● Records shown
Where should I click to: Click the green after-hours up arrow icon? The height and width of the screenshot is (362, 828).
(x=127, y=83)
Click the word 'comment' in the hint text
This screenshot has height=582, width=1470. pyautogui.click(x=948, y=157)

==

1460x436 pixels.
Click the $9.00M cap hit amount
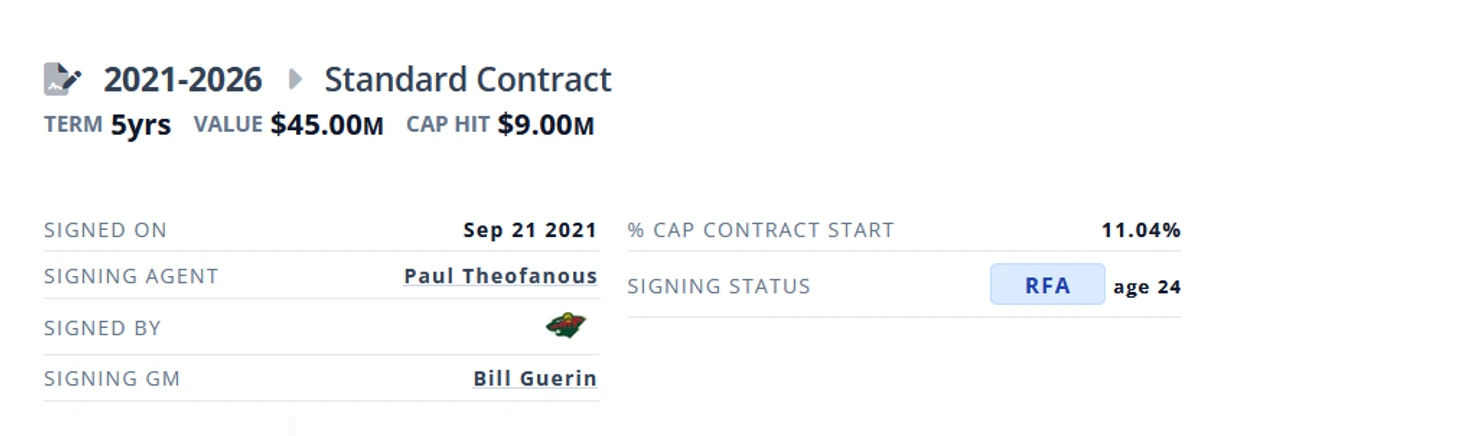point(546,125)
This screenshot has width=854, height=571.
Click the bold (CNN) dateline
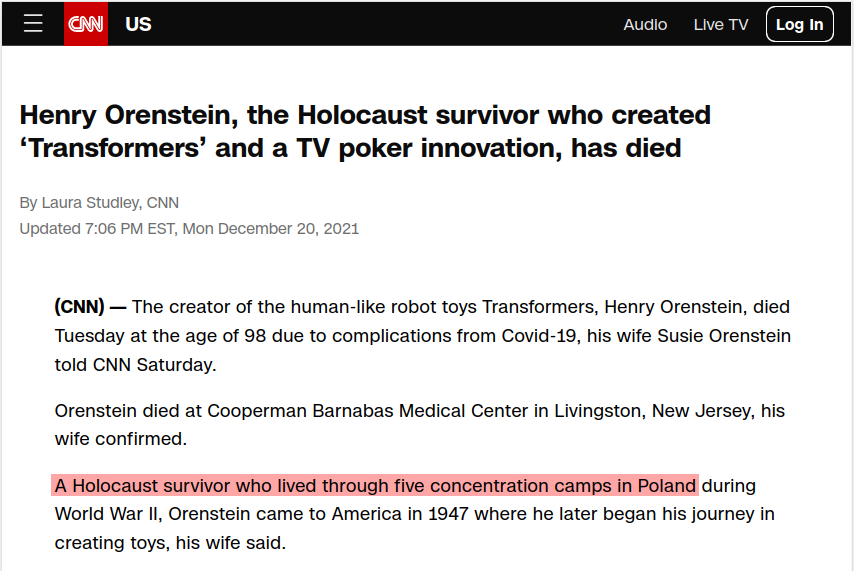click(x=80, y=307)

* * *

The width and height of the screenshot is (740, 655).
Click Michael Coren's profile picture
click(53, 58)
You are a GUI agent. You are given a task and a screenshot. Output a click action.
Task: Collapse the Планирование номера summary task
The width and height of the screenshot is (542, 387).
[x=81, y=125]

● Exercise
Can you put the lines from the one containing "1460x436 pixels." through the one containing "click(x=80, y=307)" into a JSON list of strings, with one string per line, no blank lines, and the pictures left out?

● Task output
[
  "1460x436 pixels.",
  "Click the $9.00M cap hit amount",
  "point(546,125)",
  "This screenshot has width=854, height=571.",
  "Click the bold (CNN) dateline",
  "click(x=80, y=307)"
]